Novena di Natale ... VII giorno

 

In tutti questi anni siamo stati abituati ad un’immagine di Francesco non veritiera. Troppo angelico. Troppo disincarnato. Francesco è, invece, un uomo che ha fatto - come tutti - i conti con la propria umanità e le proprie debolezze, lottando spesso contro gli istinti naturali più bassi. C’è un episodio esemplare, a tal proposito, che accadde nel santo eremo di Sarteano, dove una volta, il poverello, fu tentato nella carne; allora si spogliò e si flagellò aspramente con un pezzo di corda, gridando al suo corpo: «Orsù, frate asino, così tu devi sottostare, così subire il flagello». Ma poiché vedeva che la tentazione non se ne andava, nonostante fosse ormai pieno di lividi, «aprì la celletta e, uscito nell’orto, si immerse nudo nella neve alta. Prendendo poi la neve a piene mani la stringe e ne fa sette mucchi a forma di manichini, si colloca poi dinanzi ad essi e comincia a parlare così al corpo: “Ecco, questa più grande è tua moglie; questi quattro, due sono i figli e due le tue figlie; gli altri due sono il servo e la domestica, necessari al servizio. Fa’ presto, occorre vestirli tutti, perché muoiono dal freddo. Se poi questa molteplice preoccupazione ti è di peso, servi con diligenza unicamente al Signore”. All’istante il diavolo confuso si allontanò, ed il Santo ritornò nella sua cella, glorificando Dio» (2Cel 116-117: FF 703). 
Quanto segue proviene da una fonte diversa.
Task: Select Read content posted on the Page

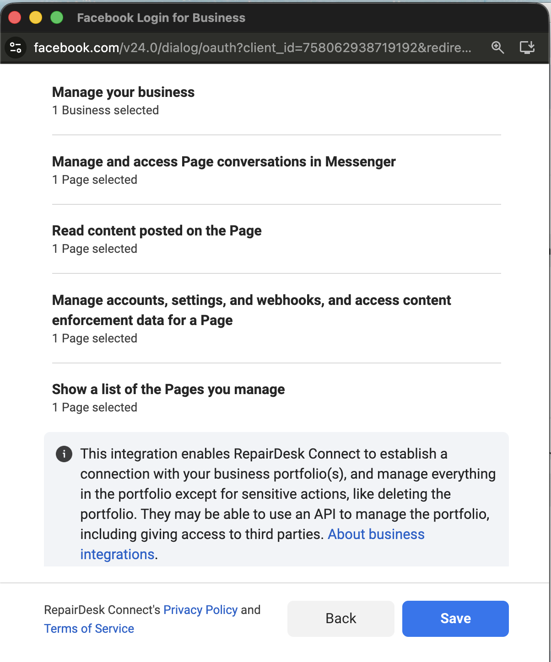Action: 276,240
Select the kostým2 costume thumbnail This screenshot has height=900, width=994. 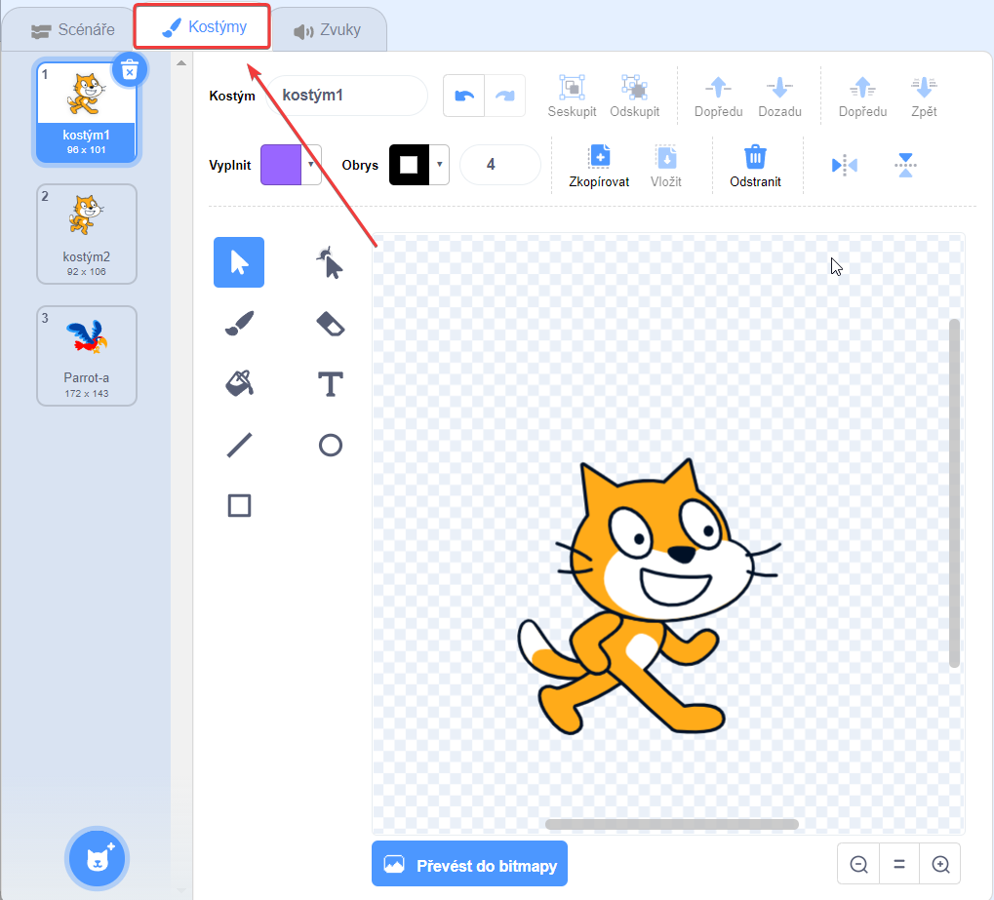(x=86, y=234)
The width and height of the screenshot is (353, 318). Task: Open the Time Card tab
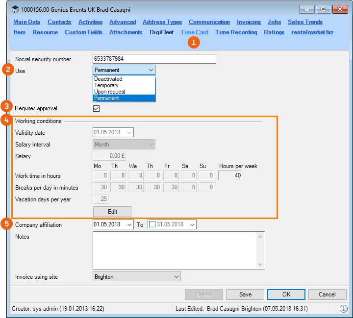[x=194, y=32]
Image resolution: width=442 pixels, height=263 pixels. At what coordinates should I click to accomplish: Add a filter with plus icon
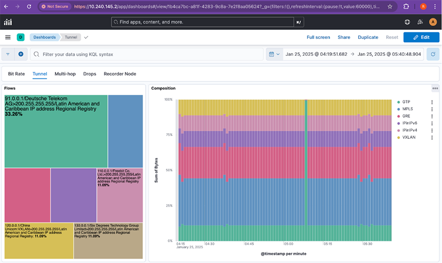click(21, 54)
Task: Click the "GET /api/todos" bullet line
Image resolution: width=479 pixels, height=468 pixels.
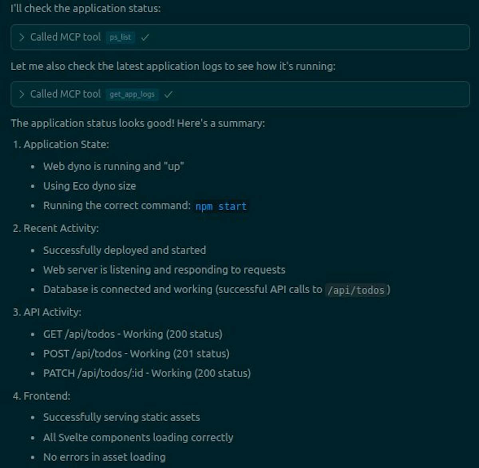Action: [133, 334]
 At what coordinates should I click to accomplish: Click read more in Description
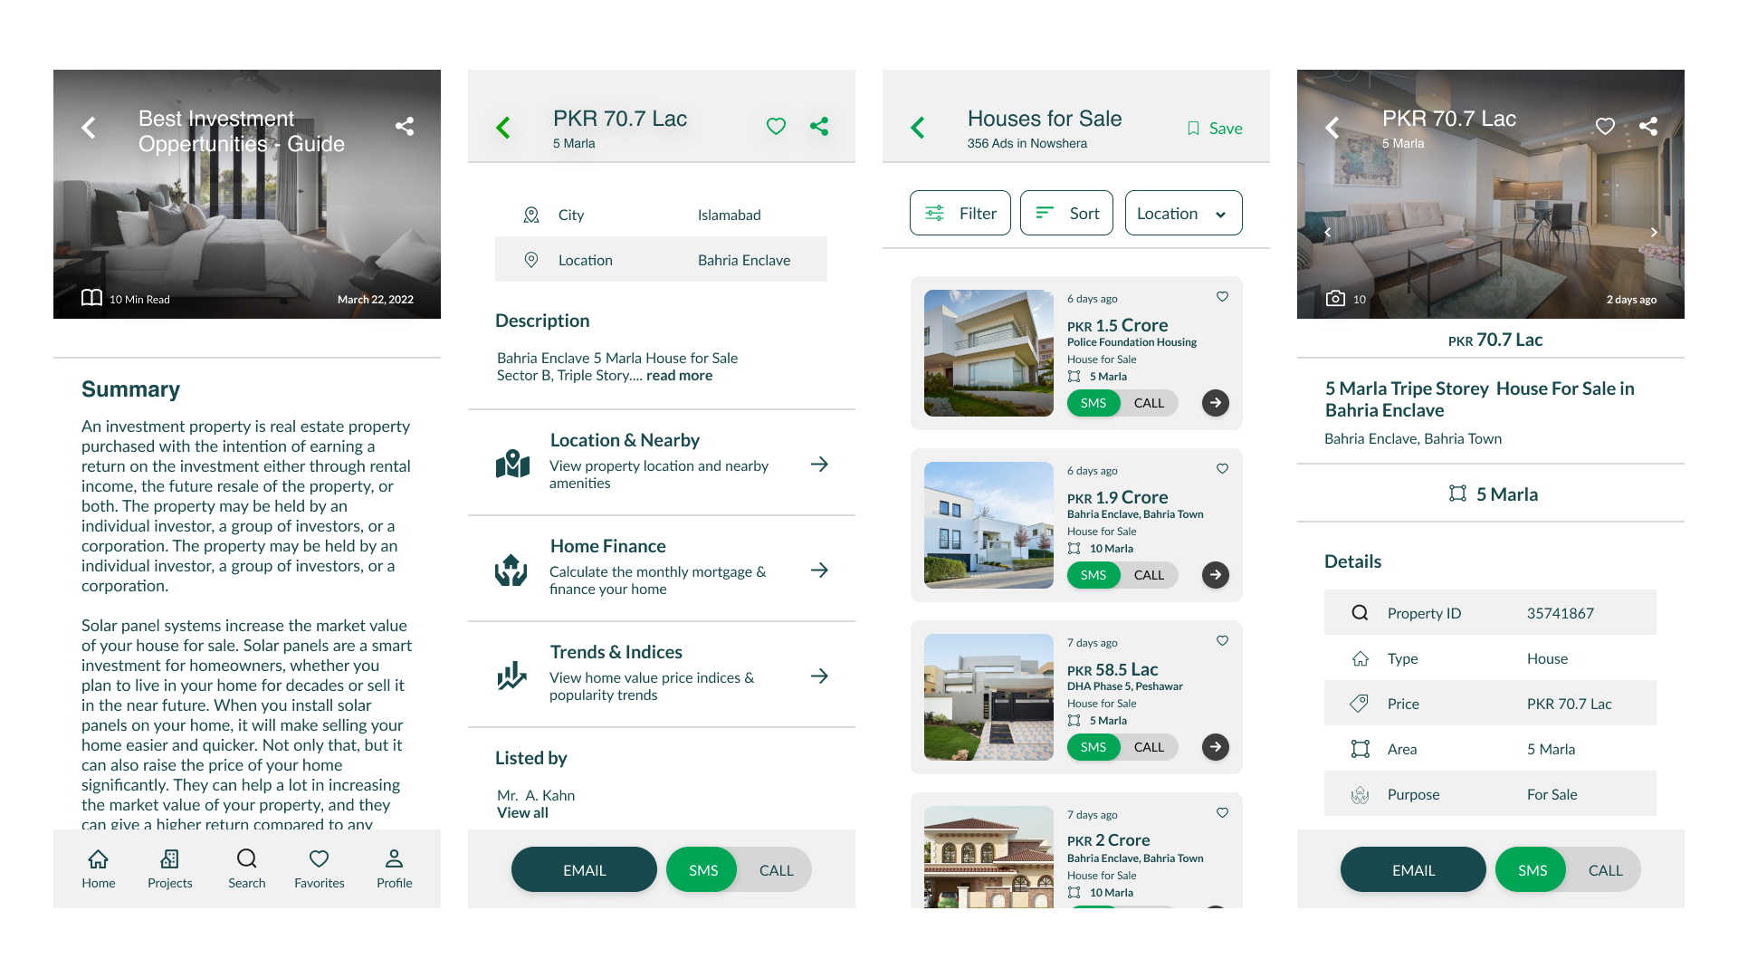tap(679, 376)
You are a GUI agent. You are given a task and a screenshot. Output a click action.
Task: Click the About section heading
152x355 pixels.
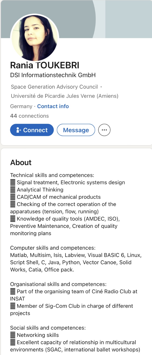(x=21, y=163)
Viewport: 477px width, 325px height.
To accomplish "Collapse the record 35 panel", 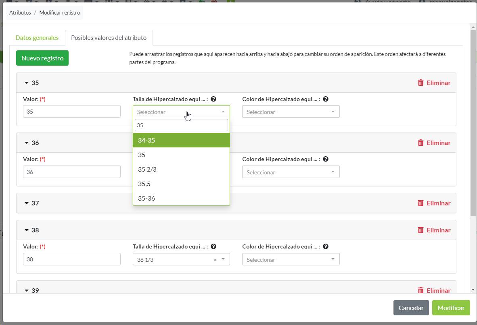I will coord(27,83).
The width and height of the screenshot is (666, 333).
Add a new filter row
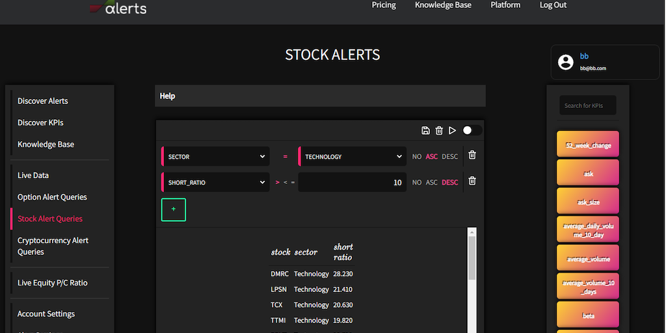click(x=174, y=209)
Francesco fu un uomo fino in fondo; uno con i piedi per terra. Incarnato.

A persone immature, desiderose di vivere un’eterna fanciullezza libere dalle responsabilità e dagli impegni, la tentazione appare sempre e solo sotto il suo lato più bello e seducente, privo di rischi: una zona franca in cui tutto è permesso, senza alcuna conseguenza. Soltanto quando si smette di fantasticare e ci si decide a crescere superando ogni sindrome di Peter Pan, come ha fatto Frate Francesco, ci si rende conto che c’è una fatica del vivere, dalla quale non ci si può esimere: ogni situazione, anche quella in apparenza facile, ha le sue difficoltà e i suoi rischi, che non possiamo e non dobbiamo nasconderci. Solo se riusciremo ad affrontare le difficoltà e a vivere bene la vocazione alla quale Dio ci ha chiamati, saremo realmente felici. 

A Dio basta uno, uno solo di noi, e per di più sbandato; uno solo basta per farLo mettere in cammino; uno solo che si perde basta a smuovere le sue «viscere» materne perché ognuno di noi vale il suo sacrificio, il suo sangue. 

Amo questo Dio quasi possessivo; questo Dio "geloso" che non vuole rassegnarsi a perdere; questo Dio a cui il "deserto" non fa paura. 

Un Dio diverso dagli altri, uno che ha compassione - che poi è il coraggio di venirci a cercare ogni qual volta ci perdiamo.

#Stayhuman

 

 

Per meditare:

«Gesù abbandonato l'abbiamo amato specialmente nei peccatori. Egli è il piano inclinato per tutti gli uomini, anche i più miserevoli. Si pensava: essendo stato abbandonato da tutti, ognuno al mondo può dire: è mio, è nostro. E' mio perché nessuno lo vuole: rifiuto del cielo e del mondo. Gesù abbandonato appariva veramente la perla preziosa per tutti gli uomini che in fondo sono tutti peccatori. Egli, fattosi maledizione, peccato1 seppur non peccatore, per tutti noi, era il punto di contatto con chiunque si chiama uomo»

(C. Lubich, Il grido, pag. 46).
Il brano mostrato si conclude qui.